A traditional psychiatric exam is often insufficient

Dr. Michael MacIntyre
December 2021

Forensic psychiatric experts apply their extensive medical training and clinical experience in psychiatry to assist a court or attorney in answering legal questions. We typically aim to provide opinions with a reasonable degree of medical certainty. Though this term has no officially accepted definition, it has been described as the level of certainty upon which a physician relies when making a diagnosis and starting treatment, supported by current medical and psychiatry practice and state of knowledge.[1]

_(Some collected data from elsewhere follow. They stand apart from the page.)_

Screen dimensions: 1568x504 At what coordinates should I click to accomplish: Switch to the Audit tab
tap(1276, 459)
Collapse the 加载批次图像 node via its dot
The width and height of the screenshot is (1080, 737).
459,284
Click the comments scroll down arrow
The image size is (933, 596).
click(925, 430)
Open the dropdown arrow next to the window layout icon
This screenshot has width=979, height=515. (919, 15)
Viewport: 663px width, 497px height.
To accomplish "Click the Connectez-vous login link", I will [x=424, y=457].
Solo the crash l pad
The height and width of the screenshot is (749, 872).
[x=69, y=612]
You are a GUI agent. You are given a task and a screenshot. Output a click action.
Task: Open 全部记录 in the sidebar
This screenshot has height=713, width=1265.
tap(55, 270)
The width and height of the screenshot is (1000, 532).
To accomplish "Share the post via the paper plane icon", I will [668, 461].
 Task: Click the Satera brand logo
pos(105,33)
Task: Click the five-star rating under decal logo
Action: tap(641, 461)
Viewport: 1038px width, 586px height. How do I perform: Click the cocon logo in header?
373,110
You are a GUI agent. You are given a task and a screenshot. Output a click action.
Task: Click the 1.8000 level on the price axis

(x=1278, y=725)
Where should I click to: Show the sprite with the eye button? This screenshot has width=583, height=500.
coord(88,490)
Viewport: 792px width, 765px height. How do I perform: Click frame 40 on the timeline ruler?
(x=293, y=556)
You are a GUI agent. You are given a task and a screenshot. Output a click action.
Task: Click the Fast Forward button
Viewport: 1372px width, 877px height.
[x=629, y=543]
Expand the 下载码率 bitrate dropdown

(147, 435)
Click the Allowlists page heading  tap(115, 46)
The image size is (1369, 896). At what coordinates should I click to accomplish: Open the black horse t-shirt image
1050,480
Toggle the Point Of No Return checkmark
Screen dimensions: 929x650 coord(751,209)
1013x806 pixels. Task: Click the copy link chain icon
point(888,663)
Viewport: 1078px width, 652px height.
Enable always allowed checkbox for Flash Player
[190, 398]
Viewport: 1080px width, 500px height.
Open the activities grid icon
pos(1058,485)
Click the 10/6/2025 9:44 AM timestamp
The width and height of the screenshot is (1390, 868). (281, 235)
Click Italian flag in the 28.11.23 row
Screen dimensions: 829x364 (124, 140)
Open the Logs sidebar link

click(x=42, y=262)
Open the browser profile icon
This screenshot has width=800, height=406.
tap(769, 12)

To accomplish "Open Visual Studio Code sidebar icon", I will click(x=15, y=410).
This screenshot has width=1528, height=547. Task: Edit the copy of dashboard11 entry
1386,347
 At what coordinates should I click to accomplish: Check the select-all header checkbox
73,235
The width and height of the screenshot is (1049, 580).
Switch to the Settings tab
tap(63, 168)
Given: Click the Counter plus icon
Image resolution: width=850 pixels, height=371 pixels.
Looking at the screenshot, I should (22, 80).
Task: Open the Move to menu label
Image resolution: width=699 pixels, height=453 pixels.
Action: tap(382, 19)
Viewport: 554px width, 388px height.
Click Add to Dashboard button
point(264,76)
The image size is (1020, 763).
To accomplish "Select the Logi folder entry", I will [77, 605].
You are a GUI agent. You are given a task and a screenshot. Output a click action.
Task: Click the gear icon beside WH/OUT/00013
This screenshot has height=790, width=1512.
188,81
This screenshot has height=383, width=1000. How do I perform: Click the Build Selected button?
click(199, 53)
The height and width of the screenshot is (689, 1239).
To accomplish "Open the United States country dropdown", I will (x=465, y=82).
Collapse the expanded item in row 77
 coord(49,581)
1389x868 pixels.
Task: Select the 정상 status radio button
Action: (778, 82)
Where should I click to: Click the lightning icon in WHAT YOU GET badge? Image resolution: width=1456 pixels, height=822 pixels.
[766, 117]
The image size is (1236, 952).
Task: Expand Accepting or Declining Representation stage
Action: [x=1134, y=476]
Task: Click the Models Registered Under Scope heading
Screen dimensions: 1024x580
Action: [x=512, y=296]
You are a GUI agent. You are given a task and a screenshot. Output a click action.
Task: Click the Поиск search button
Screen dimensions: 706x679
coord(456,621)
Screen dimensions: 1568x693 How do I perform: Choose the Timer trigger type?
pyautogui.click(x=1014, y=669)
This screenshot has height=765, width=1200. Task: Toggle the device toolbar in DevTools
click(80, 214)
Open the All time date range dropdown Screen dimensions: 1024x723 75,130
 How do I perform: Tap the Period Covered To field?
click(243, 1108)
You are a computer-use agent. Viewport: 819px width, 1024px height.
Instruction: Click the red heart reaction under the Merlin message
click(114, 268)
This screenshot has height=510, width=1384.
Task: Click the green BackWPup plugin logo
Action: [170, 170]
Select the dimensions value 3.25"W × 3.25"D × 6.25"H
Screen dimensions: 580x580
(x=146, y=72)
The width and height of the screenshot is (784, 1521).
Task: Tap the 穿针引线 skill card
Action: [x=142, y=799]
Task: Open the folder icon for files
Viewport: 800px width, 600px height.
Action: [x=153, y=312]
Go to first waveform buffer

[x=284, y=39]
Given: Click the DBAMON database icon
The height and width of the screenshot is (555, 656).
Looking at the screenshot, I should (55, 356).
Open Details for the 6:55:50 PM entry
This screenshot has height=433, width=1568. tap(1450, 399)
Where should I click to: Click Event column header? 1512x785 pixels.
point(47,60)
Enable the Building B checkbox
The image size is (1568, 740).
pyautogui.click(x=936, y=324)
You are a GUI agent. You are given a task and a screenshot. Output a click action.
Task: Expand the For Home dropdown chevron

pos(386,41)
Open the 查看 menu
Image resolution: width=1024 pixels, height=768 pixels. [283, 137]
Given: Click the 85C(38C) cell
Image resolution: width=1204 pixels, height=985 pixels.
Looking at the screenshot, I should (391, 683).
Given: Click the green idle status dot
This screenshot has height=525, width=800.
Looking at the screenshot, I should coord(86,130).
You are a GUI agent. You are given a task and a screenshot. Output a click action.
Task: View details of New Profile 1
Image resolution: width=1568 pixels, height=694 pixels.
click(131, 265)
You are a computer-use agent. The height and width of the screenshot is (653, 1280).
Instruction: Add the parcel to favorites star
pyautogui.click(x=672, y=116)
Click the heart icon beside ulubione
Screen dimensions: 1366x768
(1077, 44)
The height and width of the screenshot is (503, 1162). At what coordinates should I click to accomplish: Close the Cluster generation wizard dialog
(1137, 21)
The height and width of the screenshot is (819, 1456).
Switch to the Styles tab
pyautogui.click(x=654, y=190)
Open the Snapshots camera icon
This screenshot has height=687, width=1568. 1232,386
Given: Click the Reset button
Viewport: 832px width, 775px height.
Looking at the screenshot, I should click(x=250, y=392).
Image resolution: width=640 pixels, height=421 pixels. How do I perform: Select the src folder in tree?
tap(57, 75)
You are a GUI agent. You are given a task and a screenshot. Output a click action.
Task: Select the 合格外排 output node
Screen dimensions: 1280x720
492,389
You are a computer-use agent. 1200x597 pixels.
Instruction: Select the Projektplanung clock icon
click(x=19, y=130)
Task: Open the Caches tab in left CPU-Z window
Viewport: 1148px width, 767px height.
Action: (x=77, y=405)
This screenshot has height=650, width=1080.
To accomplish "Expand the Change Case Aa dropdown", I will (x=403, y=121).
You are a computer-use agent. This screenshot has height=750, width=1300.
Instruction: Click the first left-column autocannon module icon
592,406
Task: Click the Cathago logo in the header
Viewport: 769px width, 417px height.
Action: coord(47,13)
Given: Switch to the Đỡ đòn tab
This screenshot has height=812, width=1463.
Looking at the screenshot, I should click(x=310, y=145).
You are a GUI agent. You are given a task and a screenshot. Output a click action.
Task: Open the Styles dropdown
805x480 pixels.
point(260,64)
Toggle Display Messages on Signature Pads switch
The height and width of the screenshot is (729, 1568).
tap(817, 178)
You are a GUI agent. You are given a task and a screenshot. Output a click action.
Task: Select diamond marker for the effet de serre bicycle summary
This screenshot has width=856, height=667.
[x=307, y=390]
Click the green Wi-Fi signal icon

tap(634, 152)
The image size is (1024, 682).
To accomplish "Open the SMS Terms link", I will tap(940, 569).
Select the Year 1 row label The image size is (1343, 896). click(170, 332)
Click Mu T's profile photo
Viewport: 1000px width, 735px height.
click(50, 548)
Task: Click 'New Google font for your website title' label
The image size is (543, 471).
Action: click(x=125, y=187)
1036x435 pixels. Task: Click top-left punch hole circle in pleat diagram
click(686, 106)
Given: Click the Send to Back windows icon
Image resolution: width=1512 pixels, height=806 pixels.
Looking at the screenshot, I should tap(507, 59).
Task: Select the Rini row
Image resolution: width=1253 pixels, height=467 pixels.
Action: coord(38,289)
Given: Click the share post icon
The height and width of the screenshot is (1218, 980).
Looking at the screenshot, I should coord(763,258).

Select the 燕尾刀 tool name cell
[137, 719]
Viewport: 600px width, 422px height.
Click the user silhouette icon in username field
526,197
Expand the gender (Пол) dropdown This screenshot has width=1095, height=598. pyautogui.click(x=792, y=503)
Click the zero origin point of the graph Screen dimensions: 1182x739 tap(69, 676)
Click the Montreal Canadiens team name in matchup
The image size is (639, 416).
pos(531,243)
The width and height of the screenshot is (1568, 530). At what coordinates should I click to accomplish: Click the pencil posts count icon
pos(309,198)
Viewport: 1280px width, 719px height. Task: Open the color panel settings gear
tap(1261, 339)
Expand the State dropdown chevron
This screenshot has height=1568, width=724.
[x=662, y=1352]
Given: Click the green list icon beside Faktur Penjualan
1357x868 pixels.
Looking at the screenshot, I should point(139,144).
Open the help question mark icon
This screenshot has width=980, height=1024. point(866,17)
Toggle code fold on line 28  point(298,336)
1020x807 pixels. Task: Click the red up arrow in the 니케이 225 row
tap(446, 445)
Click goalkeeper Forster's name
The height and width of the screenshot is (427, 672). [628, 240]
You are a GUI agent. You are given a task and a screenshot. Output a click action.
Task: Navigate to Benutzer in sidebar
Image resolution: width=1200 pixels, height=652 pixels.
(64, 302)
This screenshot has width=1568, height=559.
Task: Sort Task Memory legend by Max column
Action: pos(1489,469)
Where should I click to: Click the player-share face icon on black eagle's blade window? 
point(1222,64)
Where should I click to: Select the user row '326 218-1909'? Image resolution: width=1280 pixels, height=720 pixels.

The cornerstone of a psychiatric evaluation is the psychiatric exam, sometimes referred to in court as an independent medical evaluation. A psychiatrist begins an exam by obtaining a history and chronology of an evaluee’s symptoms, as well as by documenting observed signs and behavior during the mental status exam. In some cases, lab tests, neuroimaging, or neuropsychological testing may be performed for additional data. With this information, a forensic psychiatrist opines on whether or not an evaluee’s presentation is consistent with those seen in certain conditions or responses to trauma.

Considerations for legal evaluations

In a clinical setting, the result of a psychiatric exam allows the psychiatrist to create a biopsychosocial formulation, provide a diagnosis, and begin treatment. In legal settings, however, more information is often needed to fully understand an evaluee. There, the ultimate goal is not treatment, but rather to provide the legal system with a scientifically supported opinion to assist a judge or jury (generally, a trier of fact) in making decisions.

For such purposes, a face-to-face evaluation on its own may be insufficient. For example, an evaluee may have poor insight into their own mental health or a limited understanding of their illness. This can result in a biased or inaccurate self-report and, without additional information, an erroneous conclusion. An evaluee may have a conversion disorder (the unconscious production of symptoms without a known medical cause) or a factitious disorder (the intentional production of symptoms to obtain the benefits of being in the sick role). Or—of particular concern during litigation—they may simply be malingering (intentionally presenting with feigned symptoms for some secondary gain, such as money or a lesser sentence).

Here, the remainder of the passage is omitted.